Importing product variants (e.g., a T-shirt that comes in different colors and sizes) is a common but complex task. The data model for product attributes changed significantly in Odoo 13. The library provides two distinct workflows to handle both the old and new systems.

Modern Approach (Odoo v13+)¶

This is the recommended approach for all modern Odoo versions. Odoo can now automatically create product variants if you provide the attribute values directly.

Processor Class: ProductProcessorV10
Key Mapper: mapper.m2m_template_attribute_value

How it Works: You provide the attribute values (e.g., “Blue”, “L”) as a comma-separated string. The ProductProcessorV10 sets create_variant: 'Dynamically' on the attribute, telling Odoo to find or create the corresponding product.attribute.value records and link them to the product template automatically.

Example Transformation Script (Modern)¶

# In your transform.py
from fluvo.lib import mapper
from fluvo.lib.transform import ProductProcessorV10

# Initialize the modern processor
processor = ProductProcessorV10('origin/products.csv')

# --- 1. Create the product.attribute records ---
# This step tells Odoo which attributes can create variants
attributes = ['Color', 'Size']
processor.process_attribute_data(
    attributes, 'prod_attrib', 'data/product.attribute.csv', {}
)

# --- 2. Create the product.template records ---
# The key is to map the raw values to the attribute's technical name
template_mapping = {
    'id': mapper.m2o_map('prod_template_', 'template_id'),
    'name': mapper.val('Product Name'),
    'attribute_line_ids/Color/value_ids': mapper.val('Color'),
    'attribute_line_ids/Size/value_ids': mapper.val('Size'),
}
processor.process(template_mapping, 'data/product.template.csv')

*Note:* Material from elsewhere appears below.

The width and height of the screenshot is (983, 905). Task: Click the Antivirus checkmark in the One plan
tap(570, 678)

Legacy Approach (Odoo v9-v12)¶

This approach is for older Odoo versions and requires a more manual, three-file process. You must create the attributes, then the attribute values with their own external IDs, and finally link them to the product template.

Processor Class: ProductProcessorV9
Key Mappers: mapper.m2m_attribute_value, mapper.val_att, mapper.m2o_att

Example Transformation Script (Legacy)¶

# In your transform.py
from fluvo.lib import mapper
from fluvo.lib.transform import ProductProcessorV9

# Initialize the legacy processor
processor = ProductProcessorV9('origin/products.csv')

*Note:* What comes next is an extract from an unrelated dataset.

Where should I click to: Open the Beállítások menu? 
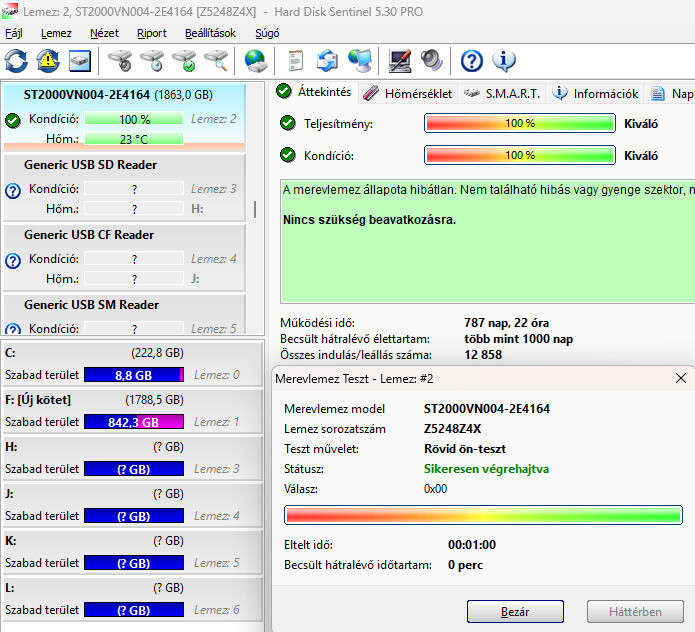[x=210, y=33]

# --- This single call creates all three required files ---
attributes = ['Color', 'Size']
attribute_prefix = 'prod_attrib'

# Mapping for product.attribute.value file
value_mapping = {
    'id': mapper.m2m_attribute_value(attribute_prefix, *attributes),
    'name': mapper.val_att(attributes),
    'attribute_id/id': mapper.m2o_att_name(attribute_prefix, attributes),
}

# Mapping for product.template.attribute.line file
line_mapping = {
    'product_tmpl_id/id': mapper.m2o_map('prod_template_', 'template_id'),
    'attribute_id/id': mapper.m2o_att_name(attribute_prefix, attributes),
    'value_ids/id': mapper.m2o_att(attribute_prefix, attributes),
}

processor.process_attribute_mapping(
    value_mapping, line_mapping, attributes, attribute_prefix, 'data/', {}
)

Advanced Mapping¶

`mapper.map_val(map_dict, key, default=None, m2m=False)`¶

Looks up a key in a map_dict and returns the corresponding value. This is extremely useful for translating values from a source system to Odoo values.

map_dict (dict): The Python dictionary to use as a translation table.
key (mapper): A mapper that provides the key to look up in the dictionary (often mapper.val).
default (optional): A default value to return if the key is not found.
m2m (bool, optional): If set to True, the key is expected to be a list of values. The mapper will look up each value in the list and return a comma-separated string of the results.

Example: Advanced Country Mapping¶

Transformation Code

# The mapping dictionary translates source codes to Odoo external IDs.
country_map = {
    'BE': 'base.be',
    'FR': 'base.fr',
    'NL': 'base.nl',
}

# Use map_val to look up the code and return the external ID.
'country_id/id': mapper.map_val(country_map, mapper.val('CountryCode'))

Binary Mappers¶

`mapper.binary(field)`¶

Reads a local file path from the source column field and converts the file content into a base64-encoded string.

field (str): The name of the column that contains the relative path to the image file.

How it works¶

Input Data (images.csv)

ImagePath
images/product_a.png

Transformation Code

# Reads the file at the path and encodes it for Odoo
'image_1920': mapper.binary('ImagePath')

Output Data

image_1920
iVBORw0KGgoAAAANSUhEUg… (etc.)

`mapper.binary_url_to_base64(field)`¶

Reads a URL from the source column field, downloads the content from that URL, and converts it into a base64-encoded string.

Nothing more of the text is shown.